3.14 We have already referred to the shortage of flannels and slippers in some Wards. There are many references to the shortage of flannels in the minutes of Senior Nursing Staff meetings and staff in several wards tore up old towels in order to avoid having to use one or two flannels on up to ten patients. The Supply of flannels was controlled by the Group Secretary Who took the view that patients could normally afford to buy their own. Ward staff were, however, unaware of the reason for the shortage. All that they did know was that it was not within their power to remedy the position. During his last five years at the hospital the Group Secretary authorised the issue of an average of 400 flannels each year for the whole hospital, He sought unsuccessfully to persuade us that there was an adequate supply in circulation at all times and that "this matter was never presented to me as one of Very great moment".
3.15 There was some criticism of the failure to provide fire-proofed, non-inflammable night clothes, but we did not feel that this was entirely justified. The Group Secretary took advice from the British Laundry Research Association and decided that there was insufficient justification for obtaining fire-proofed night clothes when they would have to be reproofed after every ten washes.
3.16 For several years there have been many staff without pass keys. The situation has been known to everyone, but until the time of this Enquiry the management system had failed to remedy it. During September, 1975, there were 30 or more night staff without pass keys. It would be pointless to catalogue the three years of talking which achieved nothing. We give one example of the kind of thing that has held up progress.

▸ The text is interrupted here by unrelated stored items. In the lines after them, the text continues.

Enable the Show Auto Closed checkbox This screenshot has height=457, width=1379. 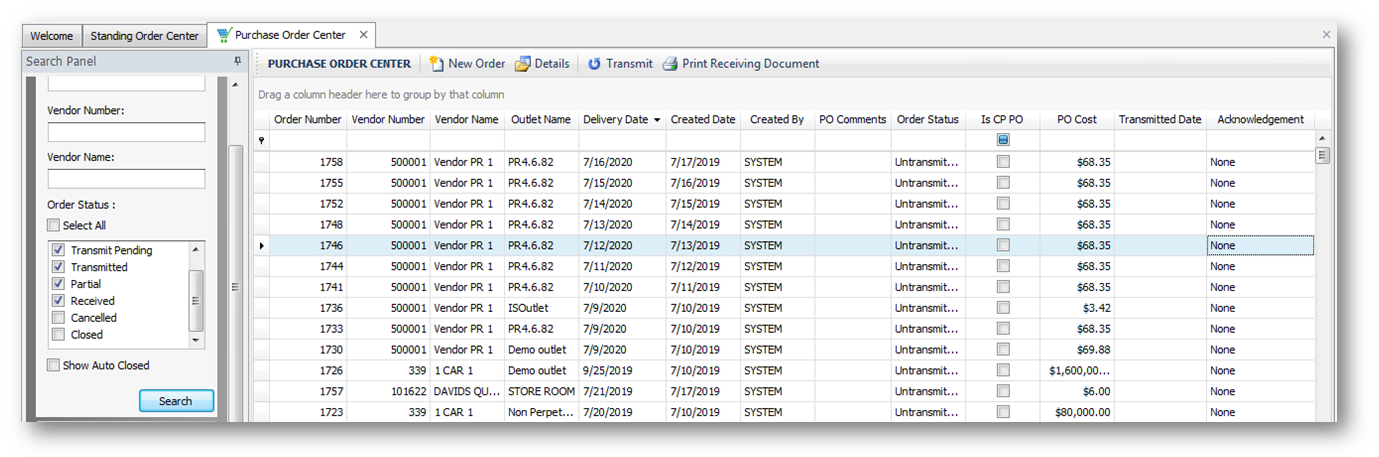coord(54,366)
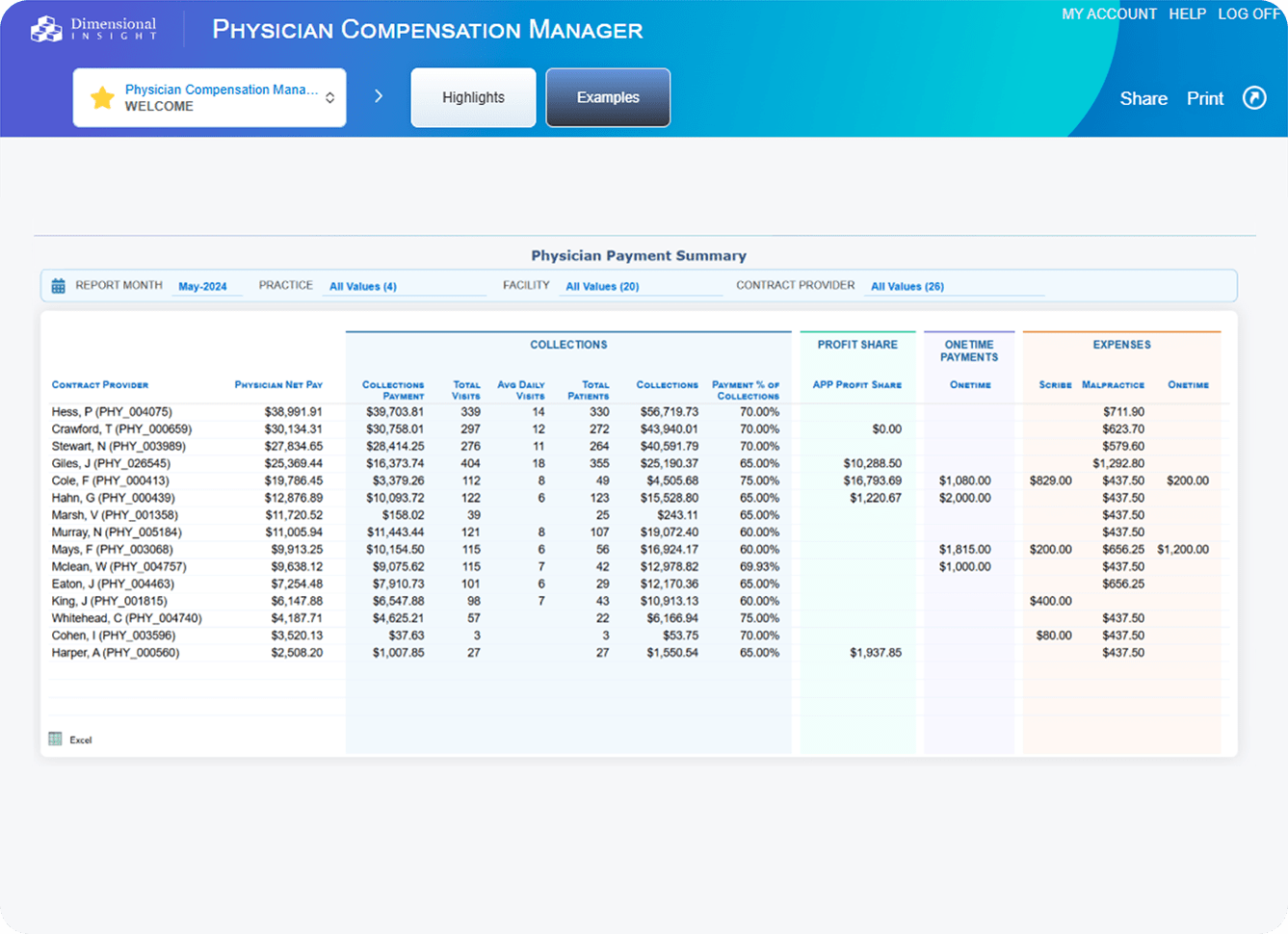Sort by Physician Net Pay column header
The height and width of the screenshot is (934, 1288).
tap(278, 385)
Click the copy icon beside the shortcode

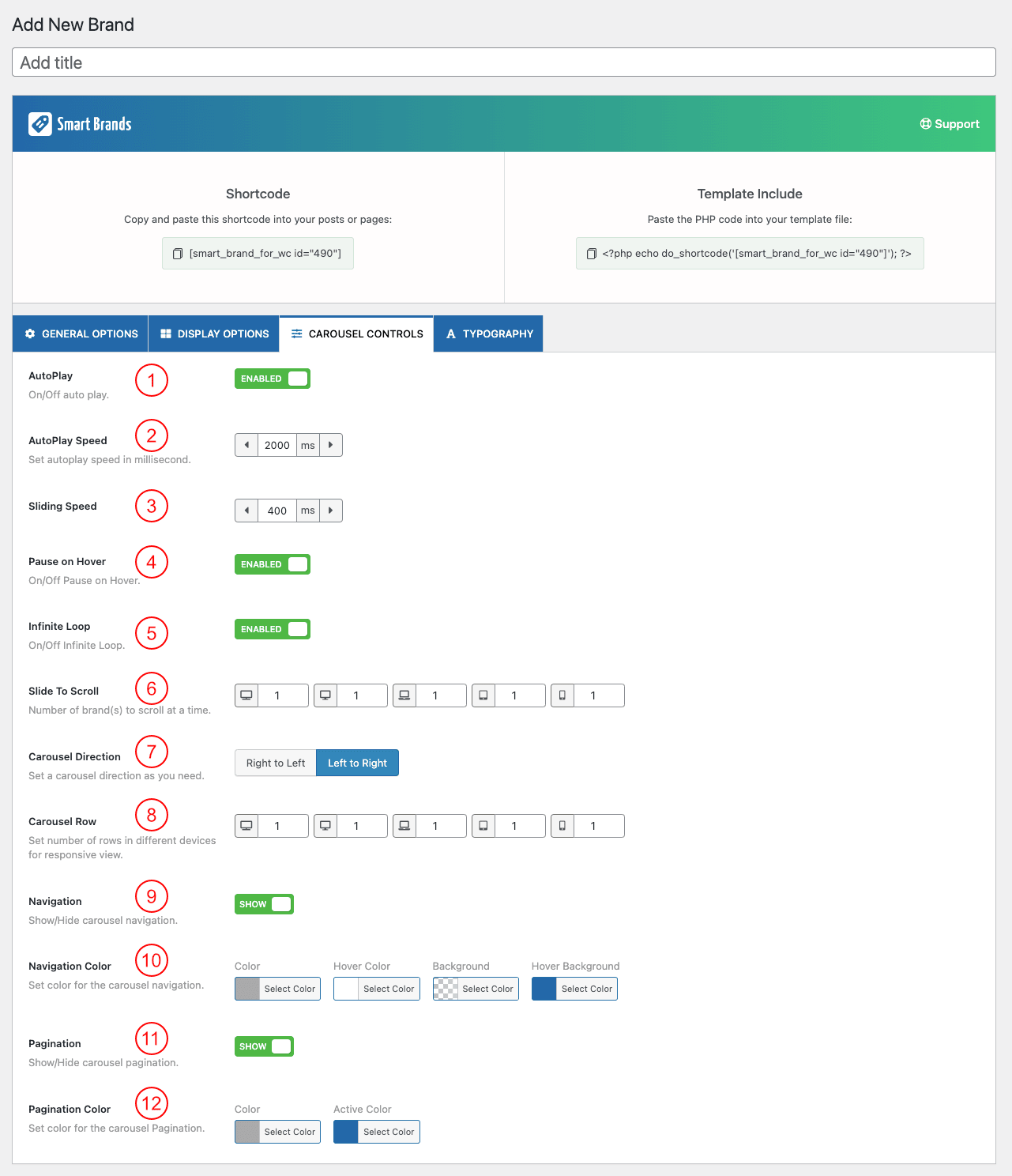(178, 254)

3.17 In March, 1975, the Chief Nursing Officer sent a memorandum to the Group Senior Nursing Officer of the Night Division reminding him that he had authority to withdraw pass keys from staff and issue them on a nightly basis. The Group Senior Nursing Officer took the legalistic view that as neither he or the Chief Nursing Officer were the 'issuing body’ for keys they had no authority to withdraw them. Each allowed the impasse to remain. This is a classic example of people in authority refusing to shoulder it. At long last in the Autumn of 1975 the District Management Team was taking effective steps to see that there were sufficient keys.
Incident 55
3.18 This was true of the great majority, of the long stay wards at the time of the Critique.
Incident 58
3.19 There Was very little effective training on the majority of the long stay wards because of the heavy workload and inadequate facilities. On some wards there was a great discrepancy, which was still present in the Autumn of 1975, between what was taught in the school of nursing and what is found on the ward.
Incident 59
3.20 There was overcrowding which had the results set out in this Incident and created very difficult working conditions for staff. Overcrowding was still present in the Autumn of 1975.
Incident 69
3.21 There was an occasion in April, 1974, when a Sister was summoned to the Occupational Therapy Department in the circumstances alleged. On arrival she expressed annoyance when she found that the injection was no longer necessary. We do not find that she used the words attributed to her, or that her annoyance was as great as the wording of this Incident, implies.